1) Andi Mappe
Seorang Pejuang
Berdarah Bugis ini terkenal dengan sifat heroik nya dan sangat terkenal Sakti,
dan paling di takuti dan disegani oleh Belanda saat itu. Bahkan Kesaktian A.
Mappe ini sampai Belanda pun mengaku, seperti halnya si Pitung dari Batavia.
Karena
kesaktiannya, hingga sangat sulit di kalahkan oleh belanda pada saat itu, telah
di kabarkan beberapa kali tewas saat sedang melawan belanda, tapi beberapa hari
kemudian, dia terlihat lagi sehat wal afiat, pasukan belanda sempat frustasi
dengan Kapten Harimau Indonesia ini yang sangat sulit untuk di bunuh.
saya mencoba
menelaah tentang kesaktian pahlawan A. Mappe ini, sepertinya dia menggunakan
Ilmu tingkat tinggi, di jawa ada sebuah ilmu tinggi bernama Ajian Rawarontek
dan Ajian Pancasona. Pemilik Ilmu ini tidak bias dengan mudah di bunuh, selama
dia menyentuh Tanah maka dia tidak akan mati, tentu dengan Izin Allah Swt,
menurut saya, iya, ilmunya seperti ini.
Dari informasi
seorang teman, A. Mappe Akhirnya tewas di tangan belanda, entah siapa yang
membocorkan rahasia tentang kelemahan ilmu sang Kapten HI (Harimau Indonesia)
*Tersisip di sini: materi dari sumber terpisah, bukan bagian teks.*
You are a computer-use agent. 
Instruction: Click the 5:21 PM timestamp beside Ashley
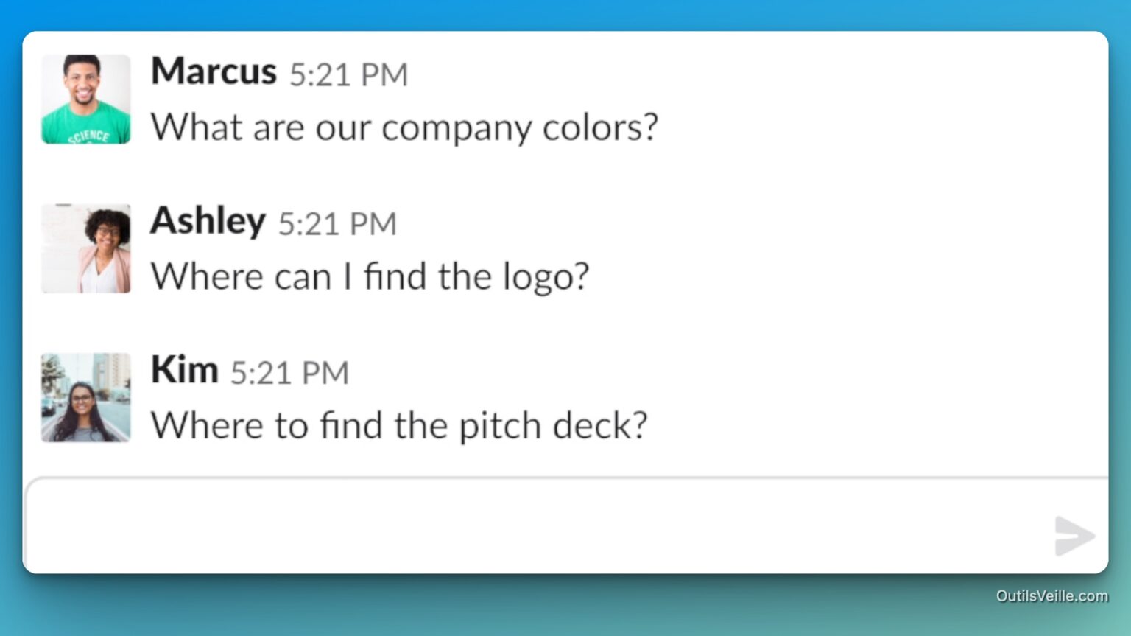tap(337, 224)
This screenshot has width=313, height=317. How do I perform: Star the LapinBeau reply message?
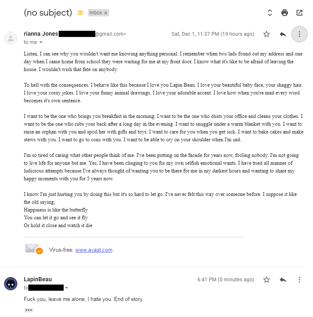267,280
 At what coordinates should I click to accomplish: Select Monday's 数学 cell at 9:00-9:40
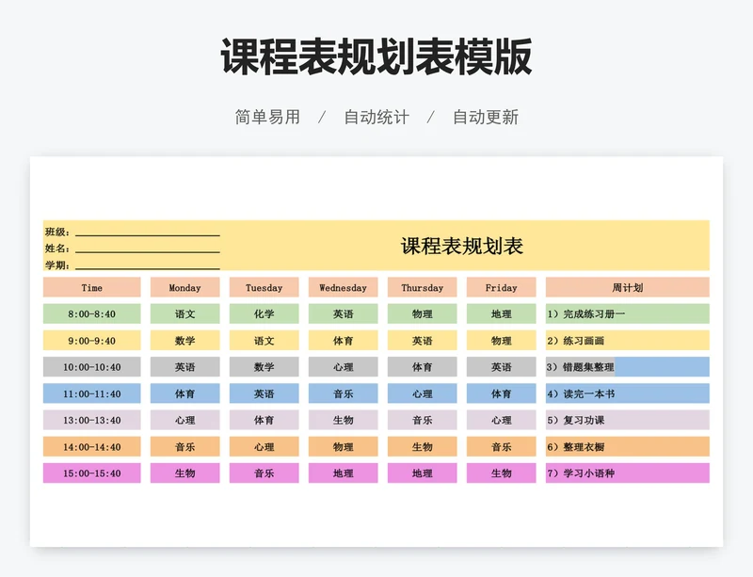pos(184,341)
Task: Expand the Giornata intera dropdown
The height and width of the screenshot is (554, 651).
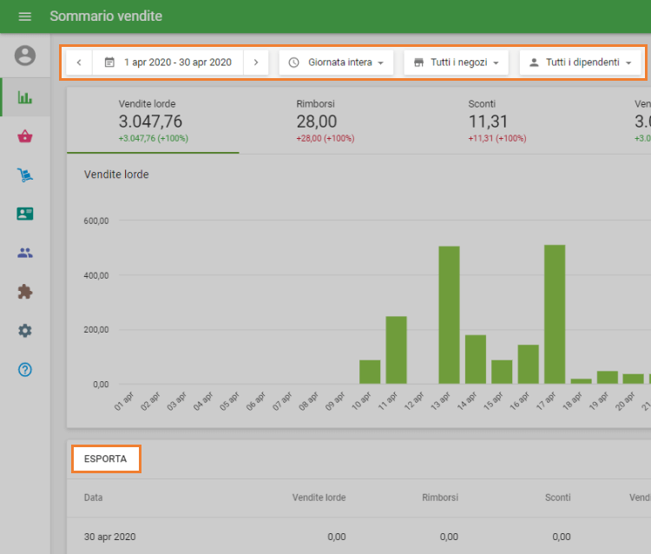Action: click(x=336, y=63)
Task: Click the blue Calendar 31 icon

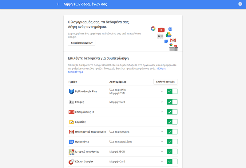Action: [x=71, y=142]
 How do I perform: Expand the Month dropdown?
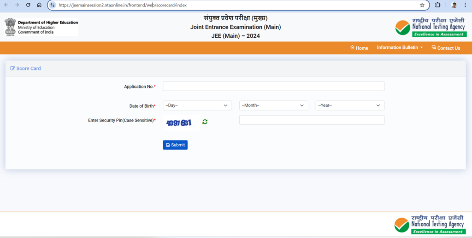273,105
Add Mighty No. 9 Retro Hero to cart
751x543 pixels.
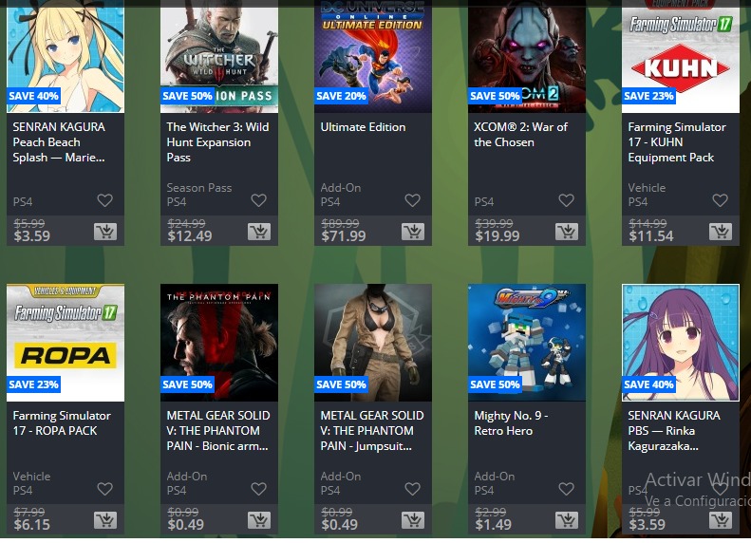pos(567,520)
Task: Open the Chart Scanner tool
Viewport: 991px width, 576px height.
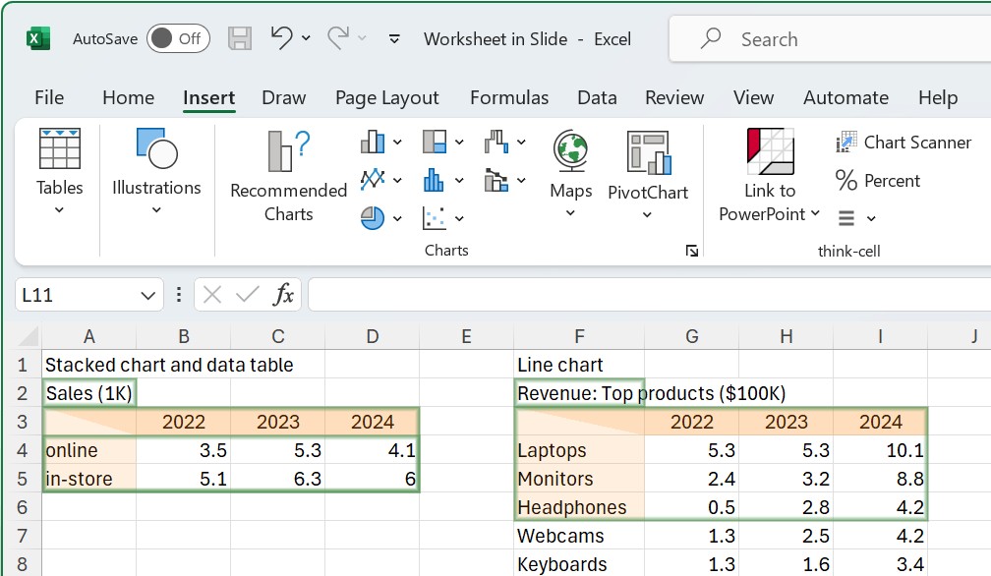Action: 904,143
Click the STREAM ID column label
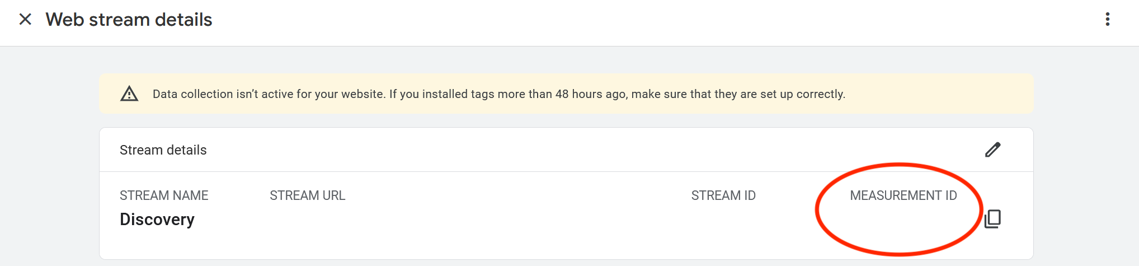1139x266 pixels. [723, 195]
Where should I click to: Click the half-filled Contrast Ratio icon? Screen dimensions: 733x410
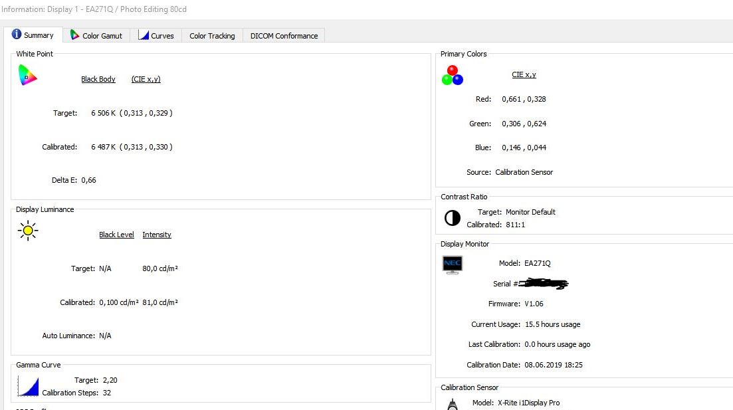[x=453, y=218]
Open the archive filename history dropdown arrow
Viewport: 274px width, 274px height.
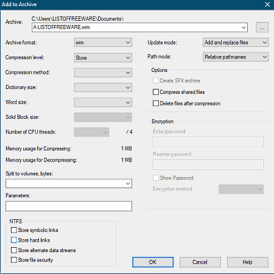(x=244, y=27)
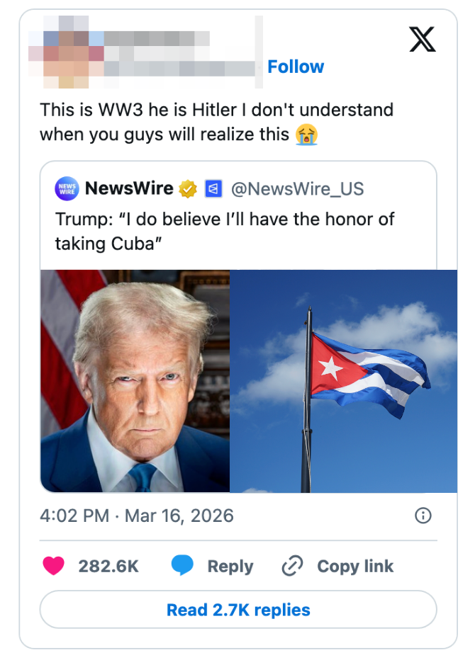Open the quoted text about taking Cuba
Screen dimensions: 475x660
pos(224,231)
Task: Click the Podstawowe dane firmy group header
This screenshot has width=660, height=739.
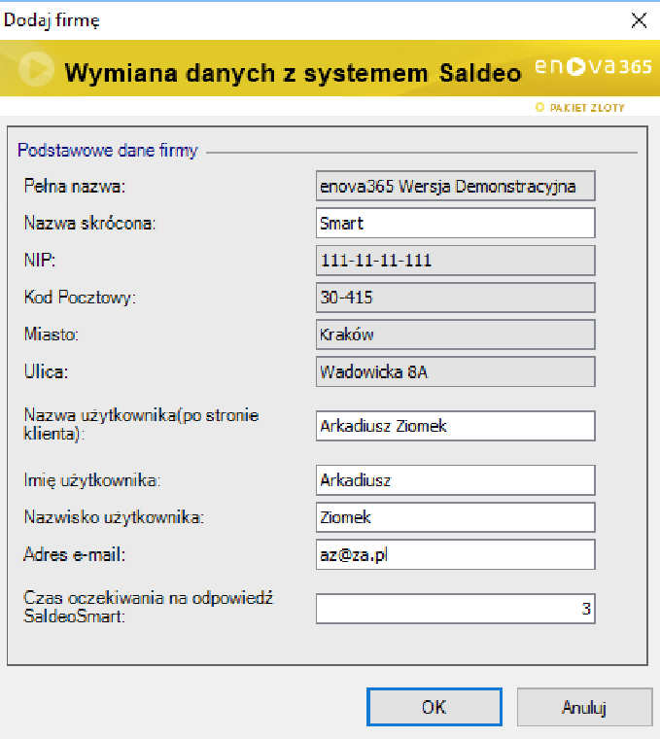Action: tap(108, 151)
itu, karena semua ilmu itu ada kelemahannya, tidak ada satupun yang sempurna
selain Allah Swt.
Konon A.Mappe tewas setelah di
Penggal, tentu dengan syarat, kepala dan badannya mesti di pisahkan menyebrang
laut, karena ilmu Rawarontek, di apakan pun pemilik ilmu itu, tidak akan mati
selama menginjak tanah, ilmu pancasona walaupun tubuhnya di pisah dan di
tinggalkan, tapi selama menyentuh bumi, maka akan kembali ke tempatnya semula
(kembali tersambung) dan tetap hidup. Wallahualam Bissawab.
Ya, menurut saya A.
Mappe memiliki salah satu ilmu tersebut atau memiliki keduanya, karena bahkan
belanda pun percaya kesaktiannya dan frustasi mencari cara untuk membunuhnya.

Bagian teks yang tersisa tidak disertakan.